Less than ten minutes later he's up at the top of the basement stairs, saying, "I have news for you, and it's not good."

"Oh?" say I, reserving judgment.

"Yes. Your heat exchanger unit is cracked. It's not very big now, but as you run the heat it'll widen and there'll be a danger from carbon monoxide."

"It'll need to be replaced?"

"Yes. And that's not good news."

Well, maybe not as bad as he thinks. "I have a home warranty," I pronounce. "It covers furnace repairs."

"Oh, which one?"

"American Home Shield."

"Oh! We're one of their repair agencies! In fact, we're their No. 1 furnace repair contractor in this area!"

Back downstairs, he tried to show me the crack, way back there behind the burner. But my eyesight isn't so good and I had to take his word for it. He stayed down to put things back together and I went up to call AHS.
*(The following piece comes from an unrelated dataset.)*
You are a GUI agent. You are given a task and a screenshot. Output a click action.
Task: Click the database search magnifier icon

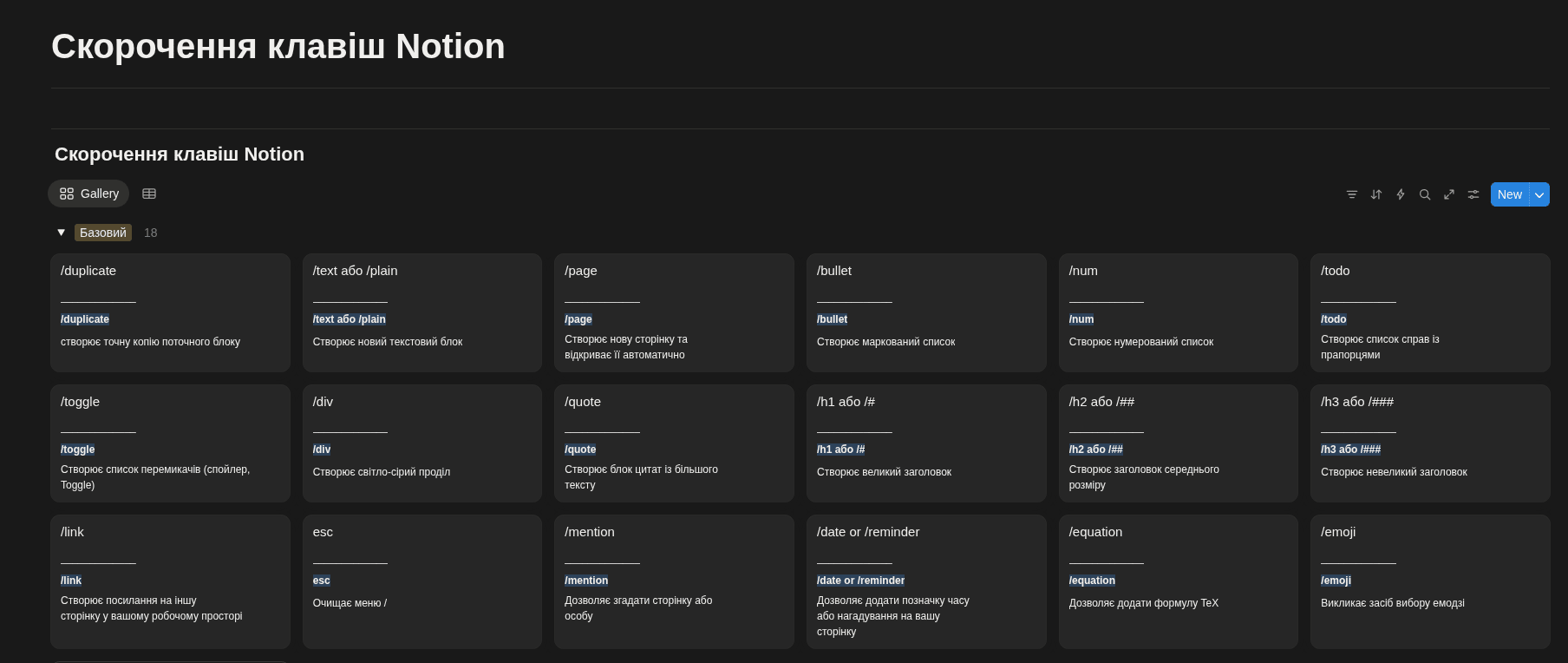[1424, 194]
Funny, but even though that H&C company is just across the river, they didn't have my zip code registered with them on the AHS contractor list. After a few phone calls the oversight was corrrected, AHS assigned them the work order, the order for a new heat exchanger was put in, and they're to call me in a day or two when it arrives and arrange a time to come put it in. Hopefully sooner than later; the thermostat reads 55° today and it'll likely go lower by tomorrow.

But I call this whole thing providential. If I hadn't run the furnace only minimally this fall, that crack would've been widening and the CO would've been gassing me and my critters out. If I hadn't got off my duff and called for a cleaning (finally!!), the problem wouldn't've been found. And how providential it was that the H&C cleaning company I called is an AHS contractor, so I could get the repair process working right away, instead of waiting a day or two longer for the assigned contractor to get back with me.

Who says being cheap doesn't pay off? Though I suppose, if I'd been so cheap as not to have gotten the furnace cleaned, I might've had a pay off I wouldn't like.